▸ **Given text**:

────────────────────────────────────────

How to tokenize a stored result macro

ericmelse

Join Date: May 2014

Posts: 434
#1

How to tokenize a stored result macro

17 May 2025, 12:23

Dear Stata listers,

After running the user community contributed command uirt, like:

Code:

use alike, clear qui uirt v* di "`e(depvar)'" * that results in: v1 v2 v3 v4 v5 v6 v7 v8

I tried to tokenize the result macro e(depvar) that holds the names of dependent variables (items) separated by a space character, using:

Code:

tokenize e(depvar), parse() dis `1' v1 v2 v3 v4 v5 v6 v7 v8

which is not what I expect, i.e. the first (tokenized) word: v1
The help file states:
If parse() is not specified, parse(" ") is assumed, and string is split into words.
So, I assume that my line of code is technically correct (using parse(" ") also produces the whole string of words).
Nevertheless, the whole string is replicated by the first token and not the first word.

Can somebody explain what I am doing wrong here, or, if a coding alternative could produce from the stored result macro such items step by step (using a loop)?

────────────────────────────────────────

▸ **Short task**: Copy the forum post above on tokenizing a stored result macro in full, changing nothing.

▸ **Source material**:

────────────────────────────────────────

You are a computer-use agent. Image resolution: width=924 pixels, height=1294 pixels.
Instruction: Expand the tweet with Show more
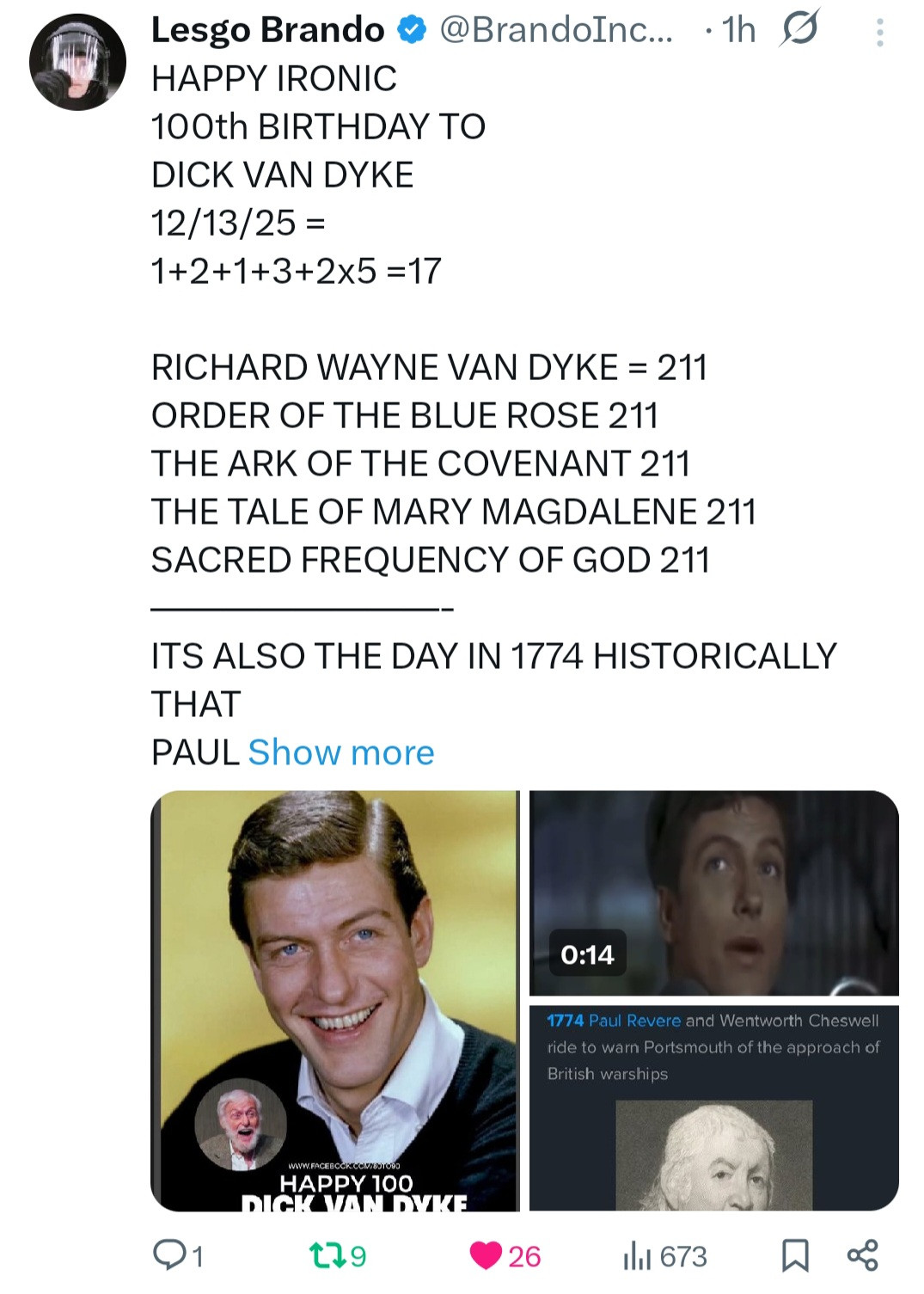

────────────────────────────────────────

▸ **Response**:
How to tokenize a stored result macro

ericmelse

Join Date: May 2014

Posts: 434
#1

How to tokenize a stored result macro

17 May 2025, 12:23

Dear Stata listers,

After running the user community contributed command uirt, like:

Code:

use alike, clear qui uirt v* di "`e(depvar)'" * that results in: v1 v2 v3 v4 v5 v6 v7 v8

I tried to tokenize the result macro e(depvar) that holds the names of dependent variables (items) separated by a space character, using:

Code:

tokenize e(depvar), parse() dis `1' v1 v2 v3 v4 v5 v6 v7 v8

which is not what I expect, i.e. the first (tokenized) word: v1
The help file states:
If parse() is not specified, parse(" ") is assumed, and string is split into words.
So, I assume that my line of code is technically correct (using parse(" ") also produces the whole string of words).
Nevertheless, the whole string is replicated by the first token and not the first word.

Can somebody explain what I am doing wrong here, or, if a coding alternative could produce from the stored result macro such items step by step (using a loop)?